“Mendidik bukan hanya tugas
pemerintah, tapi mendidik adalah tugas mereka yang terdidik”. Jargon ini tentu
telah akrab ditelinga banyak orang Indonesia. Sebuah jargon yang menggambarkan
betapa pentingnya pengabdian. Sehingga wajar ika tugas dan tanggung jawab
membangun negeri guna mencerdaskan anak bangsa bukan sekedar tanggung jawab
pemerintah. Tapi juga kewajiban seluruh komponen bangsa.
Melalui model rumah belajar gratis,
diharapkan mampu nmenjadi antitheis bagi pendidikan berbasis kapitalisme. Jika
model-model ini berhasil, tentunya akan dapat ditularkan atau
didiseminasikan ke tempat lain yang memiliki karakter yang sama. Rumah belajar
pandawa hadir untuk menjawab tuntutan tersebut. Sebuah tuntutan untuk ikut
serta mencerdaskan kehidupan bangsa. Sudah menjadi rahasia umum, terpuruknya
kondisi sosial dan ekonomi telah membuat terpuruk pula mental dan akhlak anak
bangsa.
Untuk itu pandawa yang lahir lebbih dari lima tahun yang lalu, berkomitmen untuk tidak
saja memberikan dukungan materi, tapi ikut berkonsentrasi dalam perbaikan
mental peserta didik melalui pendidikan karakter berbasis nilai seni, agama dan
pancasila.
Tidak banyak yang tahu jika Rumah
Belajar Pandawa bermula dari imajinasi dari lima pemuda yakni M. Ali Shodikin, makmuri Yahkya, Abdullah
Kafabih, M. Ridwan, dan Amran Munawwar, mereka berperan dalam mendidik generasi
bangsa. Padahal saat itu mereka masih berstatus sebagai mahasiswa yang
disibukkan oleh beragam tugas kuliah dan organisasi.
Selain terinsprasi dari tokoh
pewayangan yang terdiri dari lima ksatria, pandawa juga dimaksudkan sebagai
akronim dari “Papan Pendidikan Kawula”. Maknanya adalah sebagai wadah dimana
terjadi proses memberi dan menerima ilmu bagi seluruh masyarakat. Tahap untuk
memilih subyek dan lokasi awal bagi peserta pendidikan bukan suatu hal yang
mudah. Tersebarnya kantong-kantong kemiskinan pada daerah padat penduduk,
diwilayah perkotaan membuat pandawa menetapkan skala prioritas.
Maka daerah kumuh dengan
keterbelakangan ekonomi, sosial dan moral menjadi tujuan utama. Sehingga
dipilihlah kampung Lumumba dalam RT. 01 RW. 01 Gang Buntu Kelurahan
Ngagel Kecamatan wonokromo Surabaya, sebagai lokasi babad awal menancapkan obor
pendidikan.
Kini Rumah belajar Pandawa yang
merupakan lembaga non profit yang dipimpin oleh M. Ali Shodikin, MH. dan diwakili M.
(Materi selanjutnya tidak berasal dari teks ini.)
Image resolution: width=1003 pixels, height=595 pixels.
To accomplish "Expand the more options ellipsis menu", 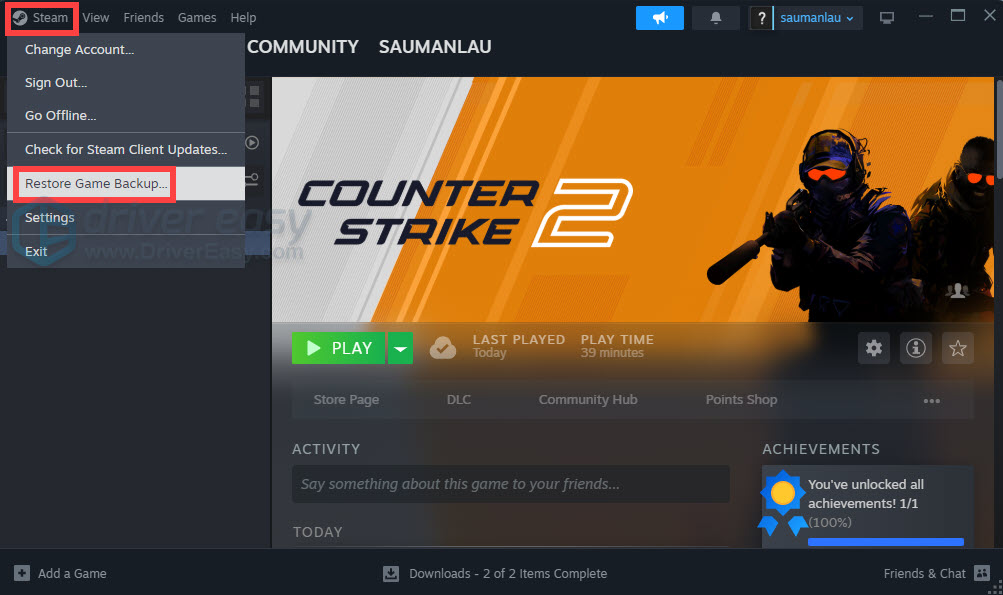I will pyautogui.click(x=931, y=400).

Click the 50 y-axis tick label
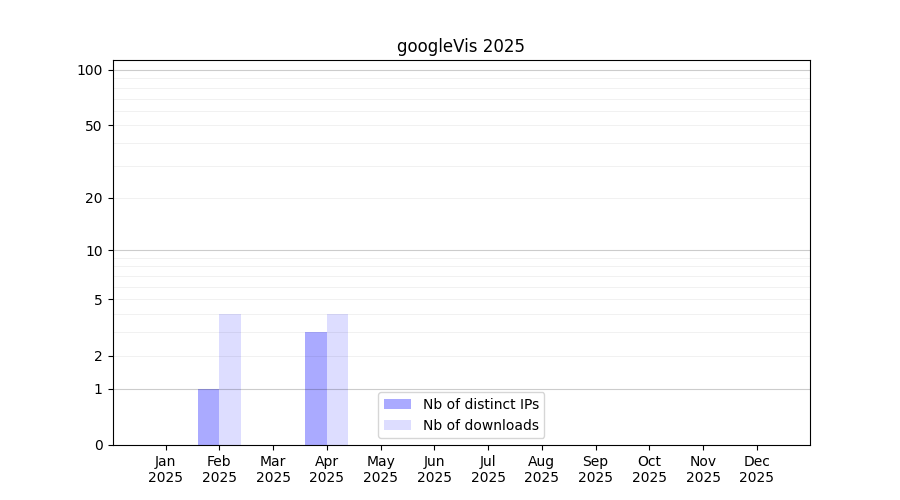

Ridwan, SEI. telah bergeliyat dengan belasan relawan pengajar dan puluhan peserta
didik. Mereka rela bertahan dilokasi pemukiman padat penduduk dengan kondisi sosial minus, karena merupakan tempat
prostitusi ilegal, pusat pemulung dan pengamen jalanan. Alhasil, berbagai
program berupa Taman Pendidikan Rohani, Bimbingan Belajar Terpadu, Beladiri, Olahraga dan
pendidikan Seni telah berjalan sukses. Bahkan selain peningkatan prestasi
akademik, tiga anak didik pandawa berhasil memborong prestasi sebagai juara
Deklamasi puisi Se-jawa Timur pada hari Anak Nasional 2011 lalu. Hal itu
setidaknya mampu menjadi penyemangat dalam upaya perbaikan karakter dan
moral demi memutus mata rantai kesakitan mental.
Lewat Rumah Belajar Pandawa ini, anak-anak
jalanan diberikan pelajaran dan bimbingan tentang arti hidup dan kehidupan
ditengah-tengah masyarakat. Dan alhamdulillah,
sampai saat ini, mereka mulai dapat mengenal norma dan etika layaknya anak
seusianya. Bahkan hingga saat ini banyak prestasi yang mereka raih.